> _Work required_:
Print the listing below line for line, with no changes to any line.
BEGIN Data to use
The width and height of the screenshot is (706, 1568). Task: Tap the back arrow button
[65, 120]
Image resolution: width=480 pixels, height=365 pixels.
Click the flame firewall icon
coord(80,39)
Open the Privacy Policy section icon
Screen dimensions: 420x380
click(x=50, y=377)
END Data to use
> _Solution to this problem_:
The width and height of the screenshot is (706, 1568). Task: Tap the back arrow button
[65, 120]
Image resolution: width=480 pixels, height=365 pixels.
Click the flame firewall icon
coord(80,39)
Open the Privacy Policy section icon
Screen dimensions: 420x380
click(x=50, y=377)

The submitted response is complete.